Task brief: Filter the listing below down to the lines containing the word "height".

Data to use:
============

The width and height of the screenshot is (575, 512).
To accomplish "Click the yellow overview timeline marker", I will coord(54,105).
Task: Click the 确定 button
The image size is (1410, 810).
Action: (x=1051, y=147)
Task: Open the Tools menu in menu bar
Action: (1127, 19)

============

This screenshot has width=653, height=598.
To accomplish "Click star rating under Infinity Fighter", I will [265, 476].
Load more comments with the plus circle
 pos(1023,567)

============

Answer for the task:
The width and height of the screenshot is (575, 512).
This screenshot has width=653, height=598.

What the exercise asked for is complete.